* WHAT THE EXERCISE ASKS:
Begin at the line that has "Task: Click starboard", stop after the line that has "Given: Expand the 编辑 editing mode dropdown", and print exactly those lines from the records below, without any pictures.

* DATA FOR THIS EXERCISE:

%%

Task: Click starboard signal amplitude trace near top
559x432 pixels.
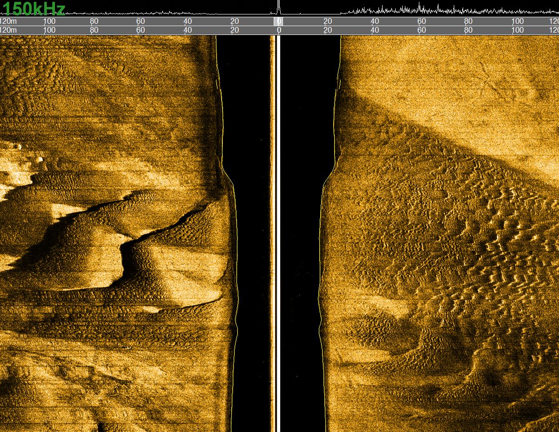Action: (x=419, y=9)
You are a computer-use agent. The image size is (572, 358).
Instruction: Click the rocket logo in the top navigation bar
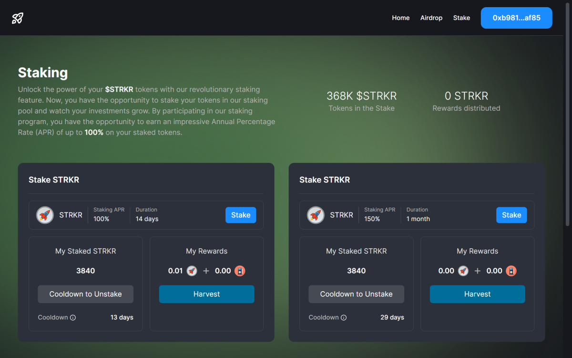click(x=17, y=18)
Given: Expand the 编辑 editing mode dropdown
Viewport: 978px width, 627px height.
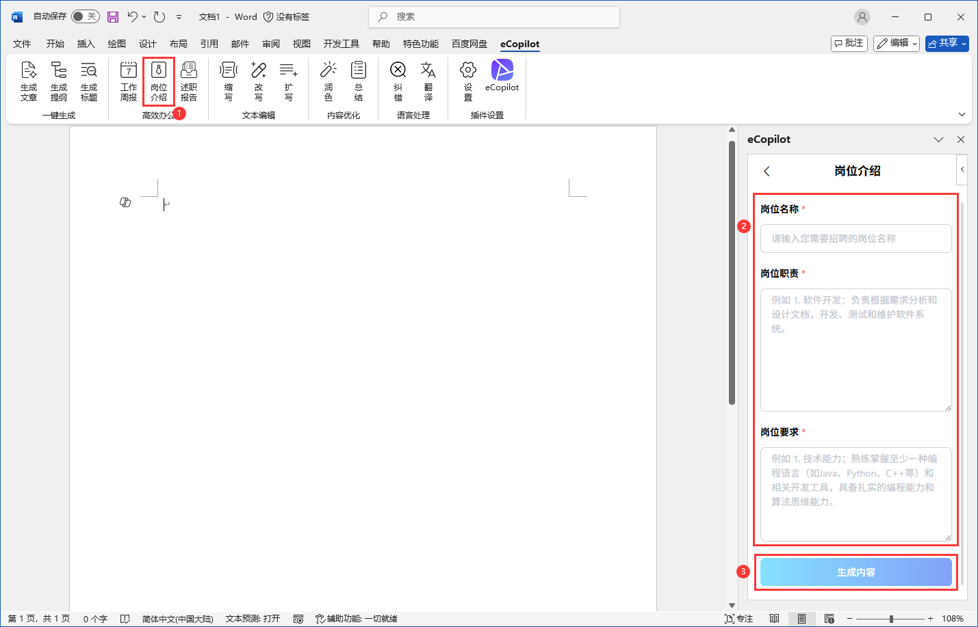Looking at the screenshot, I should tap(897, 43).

%%
%%

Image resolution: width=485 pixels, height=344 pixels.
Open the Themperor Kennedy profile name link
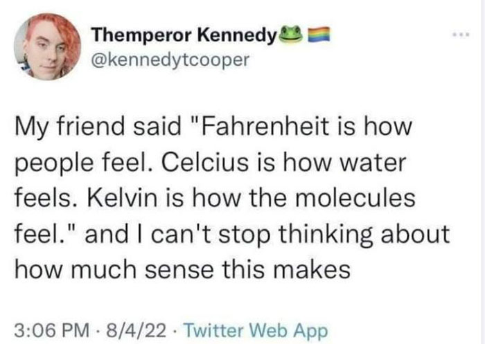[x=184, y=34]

%%

* EXPECTED OUTPUT:
Task: Click starboard signal amplitude trace near top
559x432 pixels.
Action: (x=419, y=9)
You are a computer-use agent. The image size is (572, 358).
Instruction: Click the rocket logo in the top navigation bar
click(x=17, y=18)
Given: Expand the 编辑 editing mode dropdown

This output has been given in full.